There is no limit to the delusions people outside of prison continue to cherish about the vast scale of America’s incarcerated population, how wretched conditions are on the inside, and how devastating our nation’s wholesale human warehousing has been for our communities.

“States of Incarceration,” a national traveling exhibit now at the Michigan History Museum, is a rare public window into a vast but hidden landscape.

Developed by the Humanities Action Lab at Rutgers University with the help of hundreds of students and formerly incarcerated people, the exhibit tackles a daunting topic from a dozen angles, from individual stories to reams of shocking social and economic data. There are rare photographs of prison life, furniture made by prisoners and an interactive display that shows you how close you are to falling into the rabbit hole of prison yourself.

Hint: closer than you think. Heather Ann Thompson, one of the scholars who helped to develop “States of Incarceration,” gave a passionate and sobering keynote speech for the exhibit’s opening.

“We have erected the world’s largest criminal justice apparatus — not just prisons, but jails, immigration detention centers, juvenile justice facilities, you name it,” Thompson said.

Thompson, a history professor at the University of Michigan, is the author of the most riveting and superbly researched book about prisons written in the past 20 years, “Blood in the Water: The Attica Prison Uprising of 1971 and its Legacy.” With a combination of granular, minute-to-minute detail and a historian’s perspective, “Attica” took the 2017 Pulitzer Prize in History and a slew of other major awards.

She last delivered a keynote for the traveling “Incarceration” exhibit at the Civil Rights Museum in Greensboro, North Carolina and welcomed the project’s arrival in Michigan.

“Everywhere it goes, each locale adds its own story, Thompson said. “The Michigan piece is really powerful. I grew up in Detroit and live there and I didn’t know some of this stuff until now.”

Mass incarceration, Thompson told the group, has not been driven by crime rates, but rather by political choices, beginning with the “war on crime” of the early 1970s.

“Mass incarceration has a devastating impact on the communities we all hope to nourish and not destroy,” she said.

The resulting damage is like a national hurricane. On the east side of Detroit alone, Thompson said, one in 22 people are in some form of correctional control. In the Brewer Park neighborhood, that’s 1 in 16.

“You’re not going to tell me that white folks don’t like marijuana, but there is a staggeringly disproportionate criminalization of black folks versus white folks with regard to the use of marijuana,” she said.

After Thompson spoke, a woman in her 50s named Jean stood up.

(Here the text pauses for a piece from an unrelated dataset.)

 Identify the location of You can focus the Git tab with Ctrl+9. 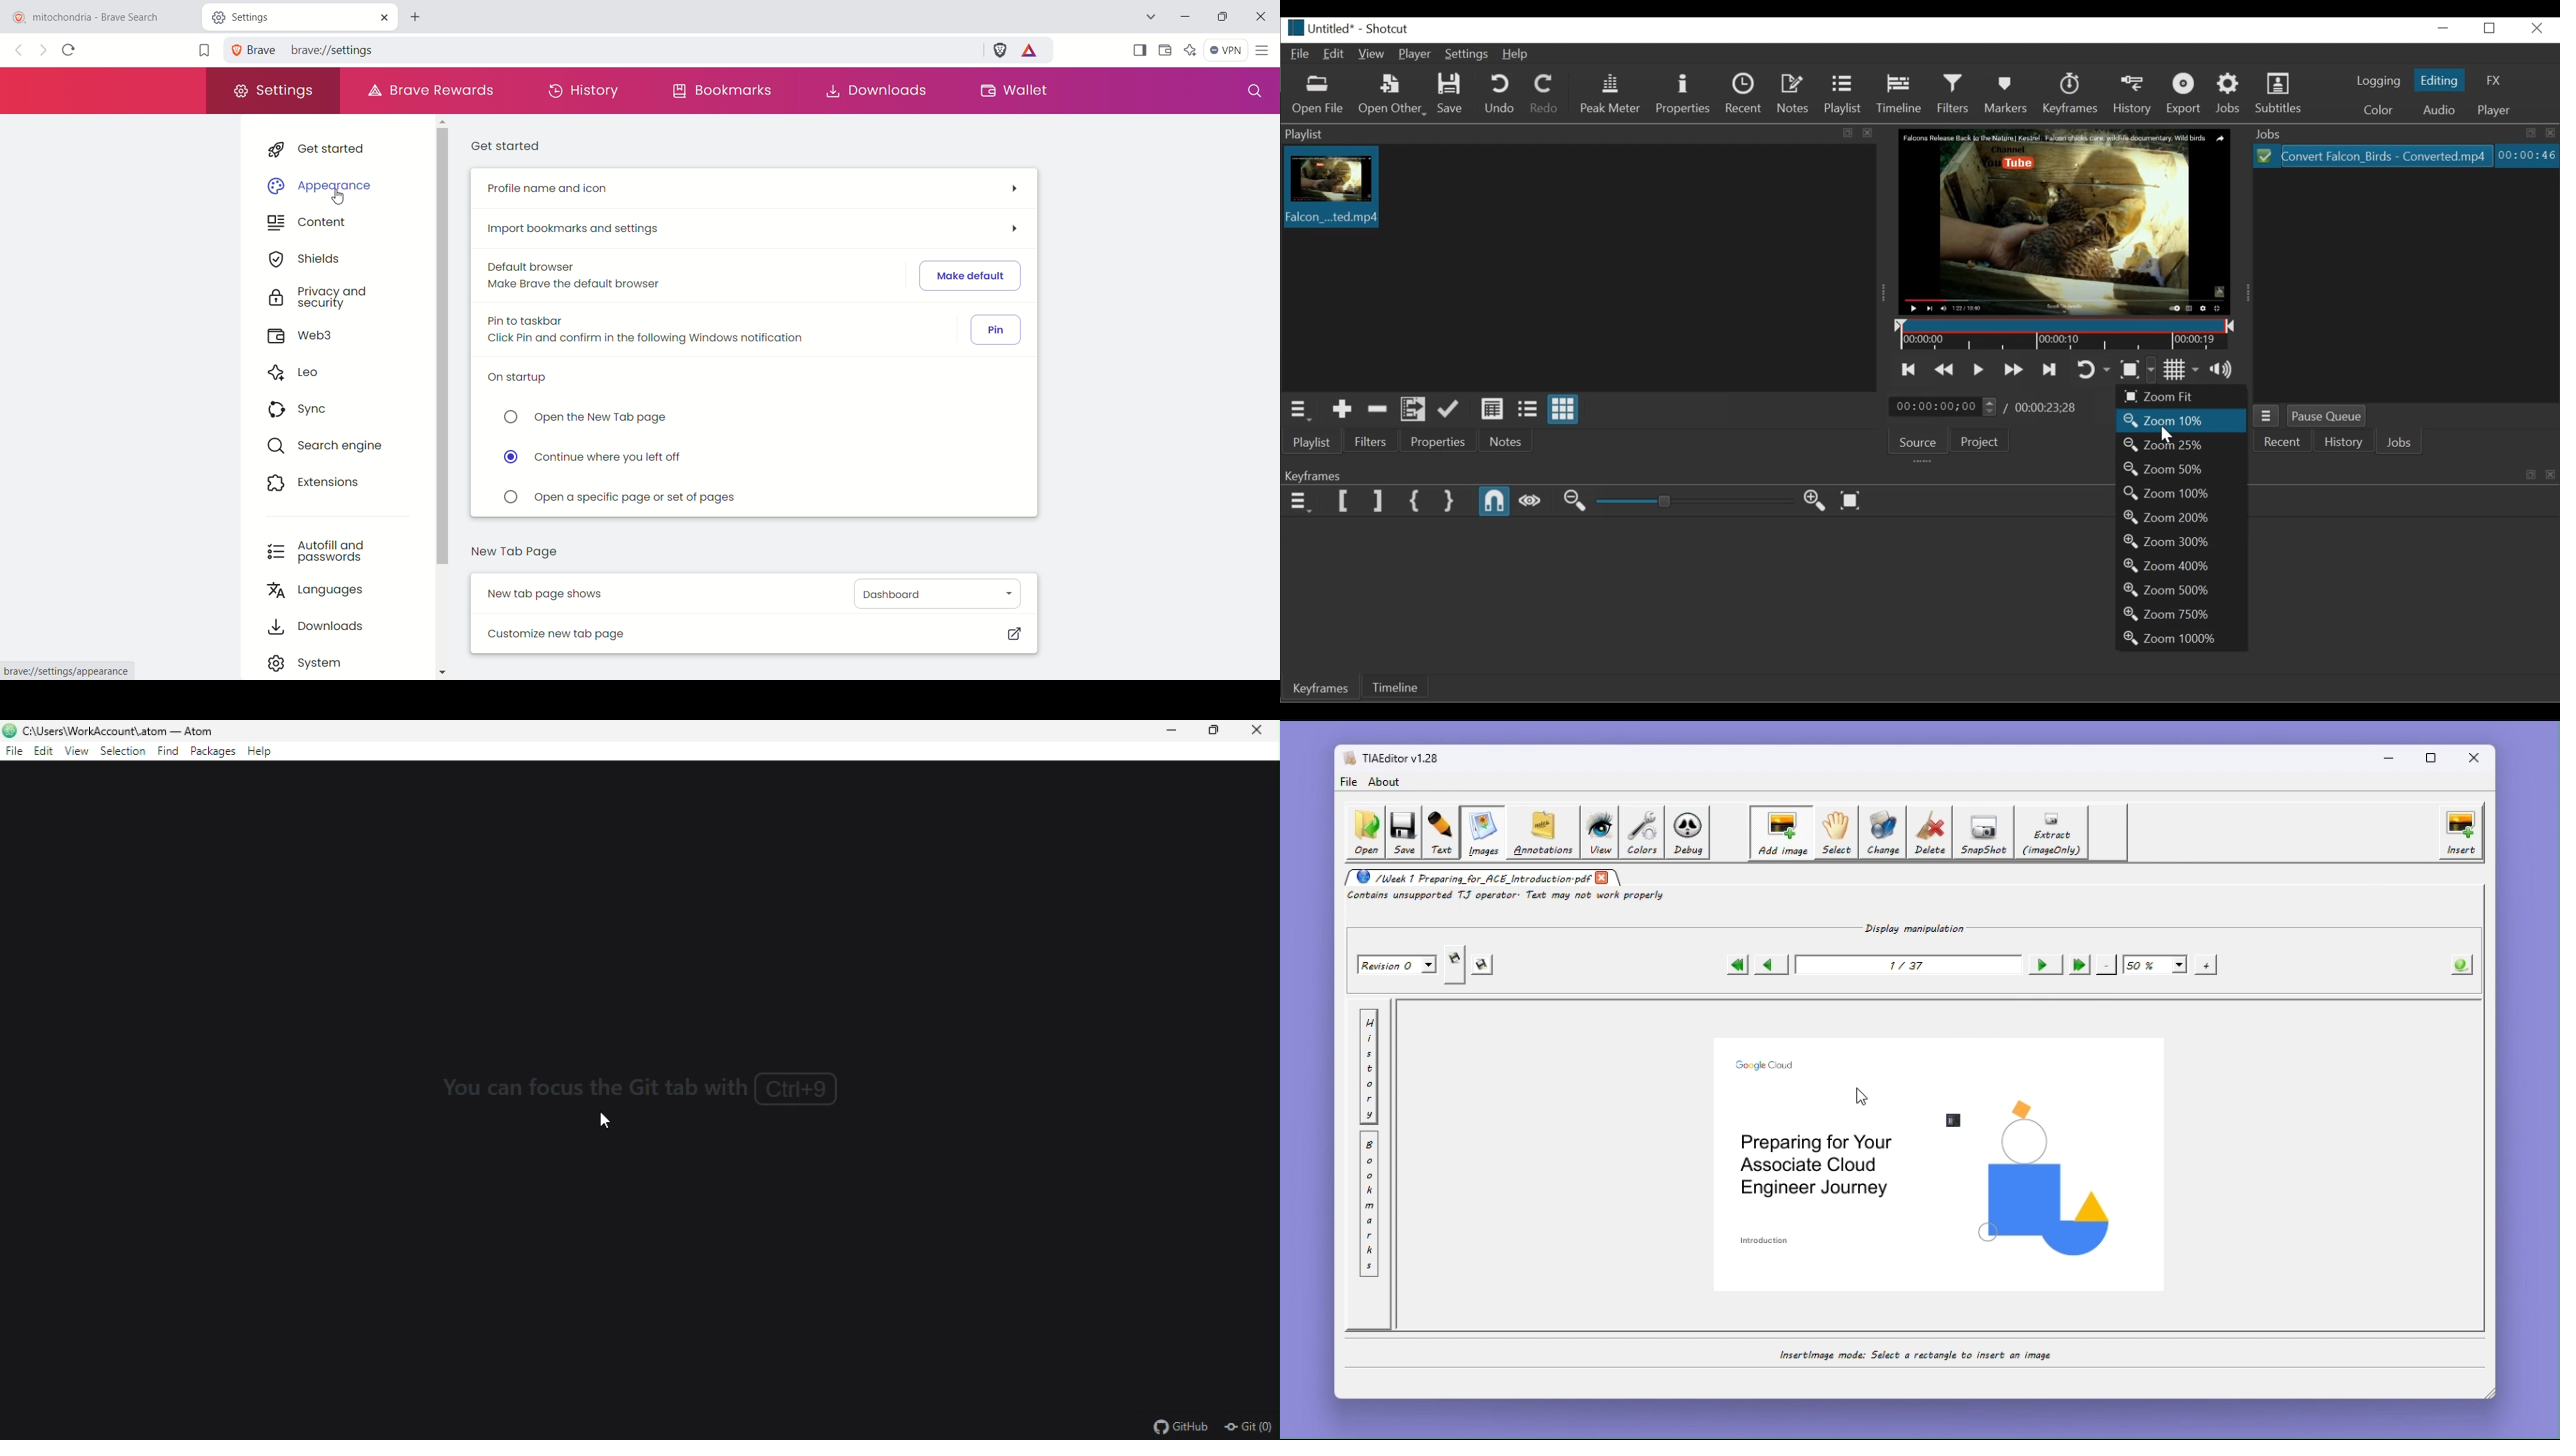
(635, 1087).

“This is not a lie, what you’re seeing,” she said. Jean told the group she served five years at Women’s Huron Valley Correctional Facility and was released three years ago.

She said Huron Valley is “a mess” that is “close to imploding.”

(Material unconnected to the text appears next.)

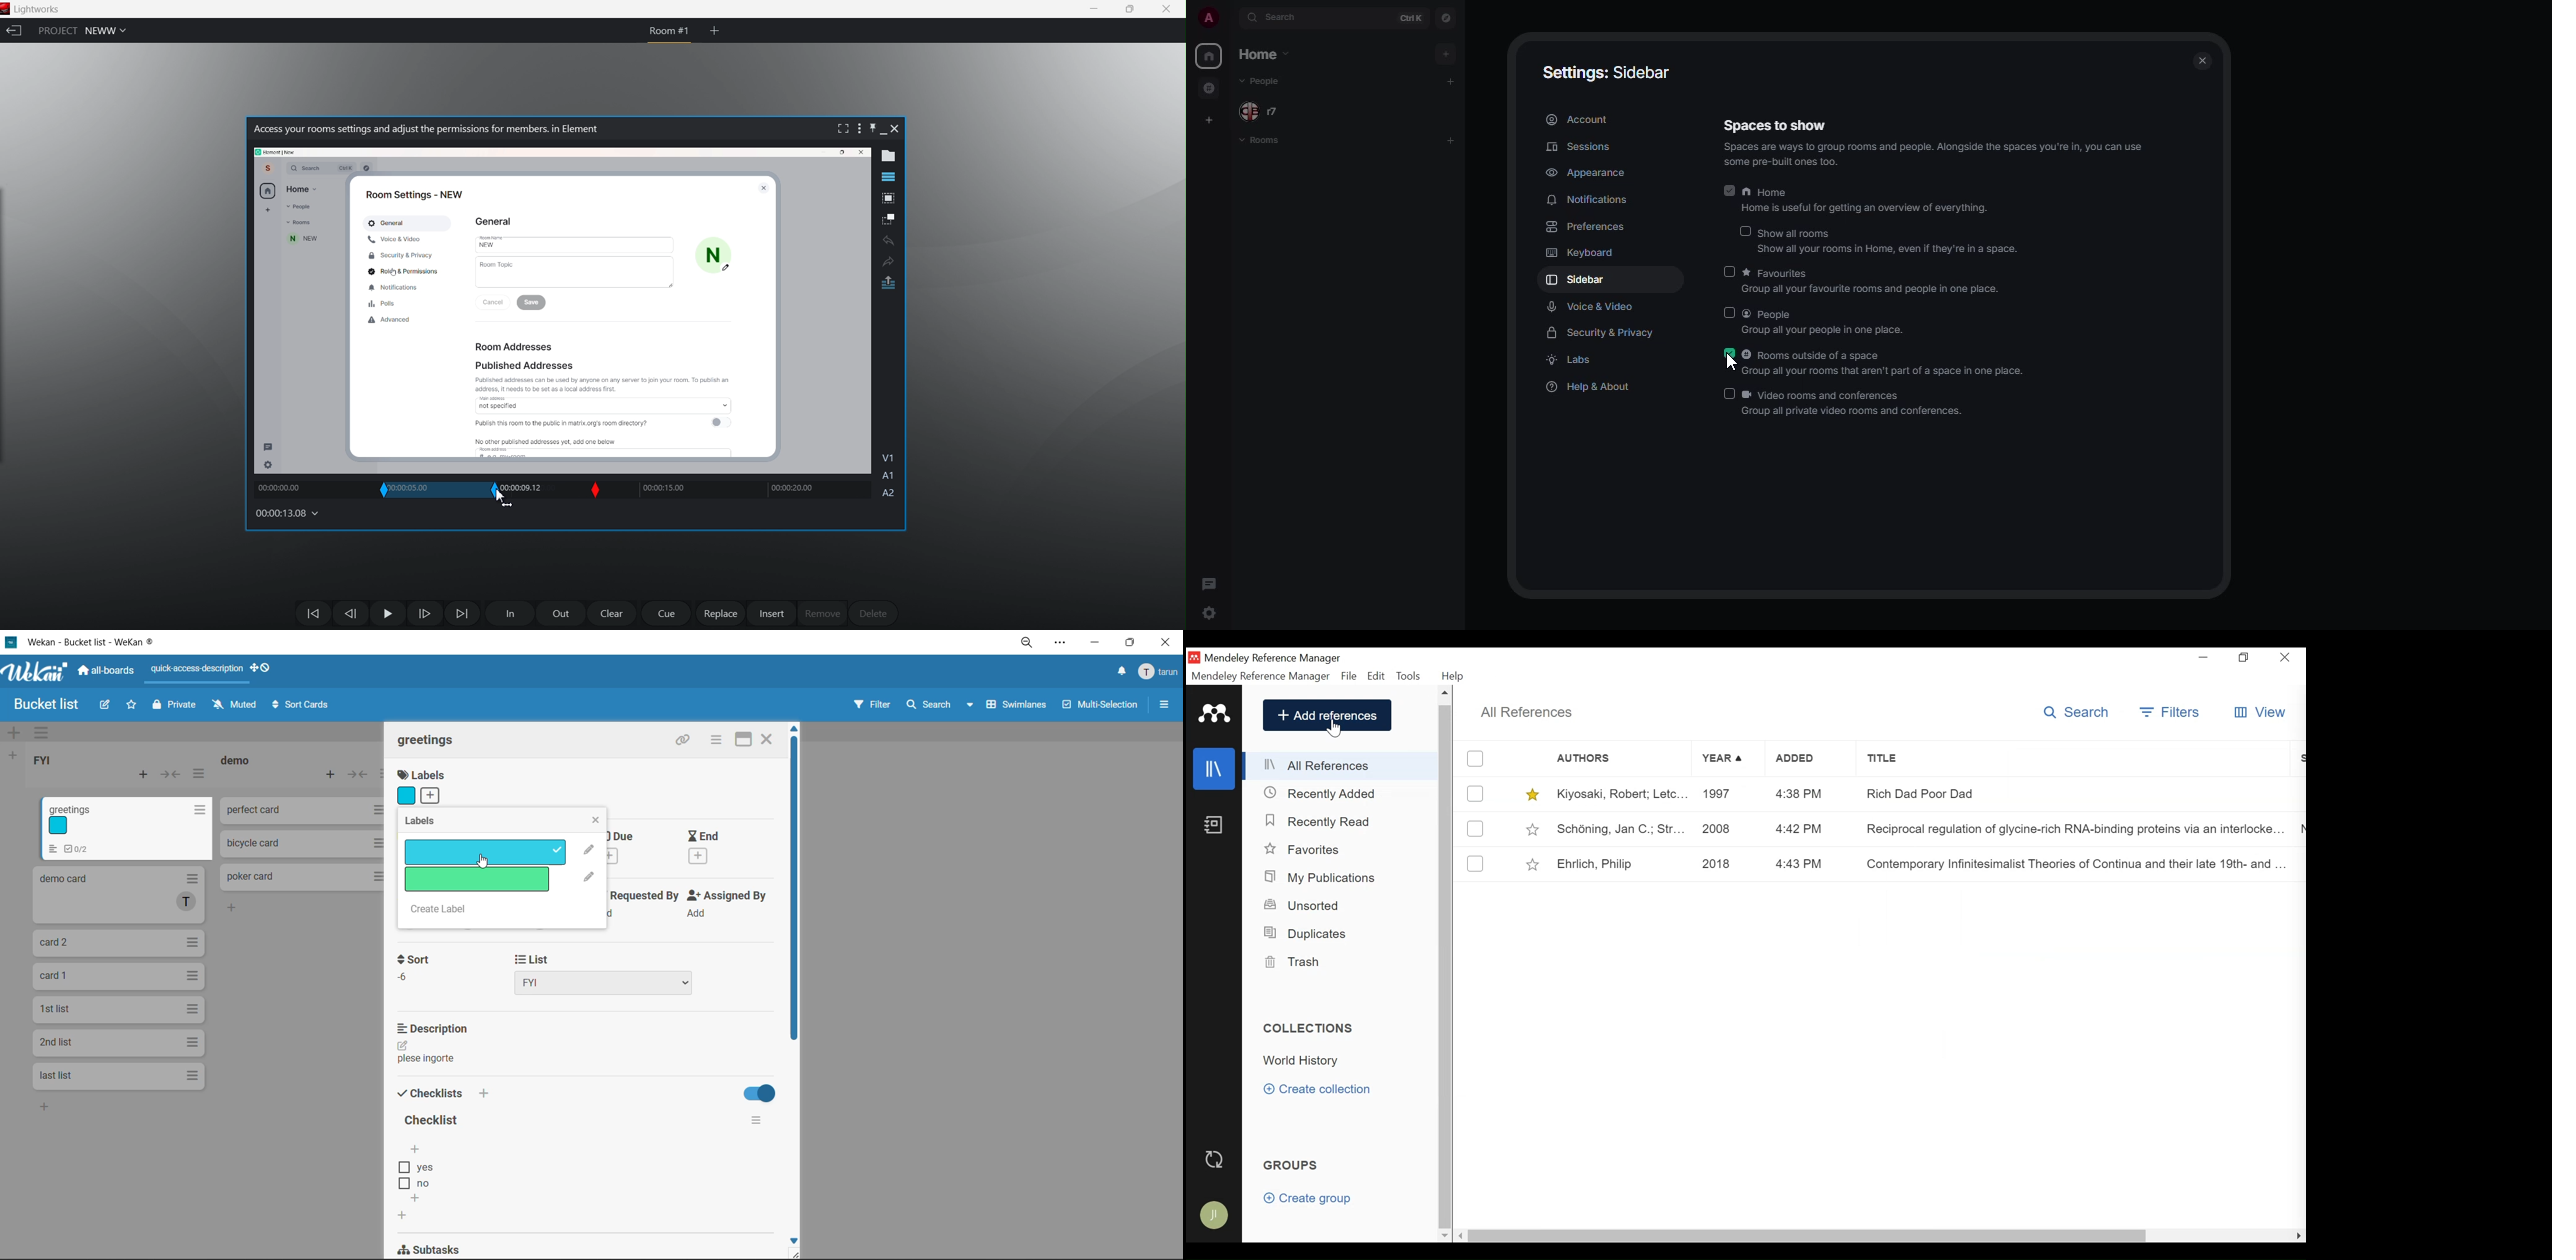 This screenshot has height=1260, width=2576. I want to click on Move one frame back, so click(348, 613).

“When I went in in 2010, we had a little over 1800 women incarcerated at that time,” she said. “There were about 50 beds free. When I left, they were at 2200 and they were putting women with two to three beds in a janitor’s closet.”

Echoing some of Thompson’s data, Jean said that rigid sentencing guidelines, drug enforcement, over-sentencing and lack of opportunities to appeal were putting “our mothers, daughters and sisters” into prison.

“I used to be the upper middle class woman who would have judged every one of them,” she said. But her experience changed a lot of beliefs she and her family members took for granted.

“My first three bunkies were lifers, wonderful women,” she said. “They don’t deserve to be there. I have such compassion for them now and that’s why I’m speaking out in public about it — not because I’m proud but because people need to learn.”

“Welcome home,” Thompson said to her. Thompson turned to the audience and declared that any bipartisan criminal justice reform moment that may have been possible at the federal level is “over.”

“It’s all about state and local action now,” she said. And when she said local, she meant very local — callingbullshit-on-the-peanut-butter-story local.

“I’m talking about sitting around your own dining room table, the Thanksgiving table, talking to your uncle, your aunt, your parents, your children,” she said. “You have more influence with them than you’ll ever have on a state senator. That’s where the work gets done. You have to tell people you don’t accept this. Change the moral compass and the political stuff follows.”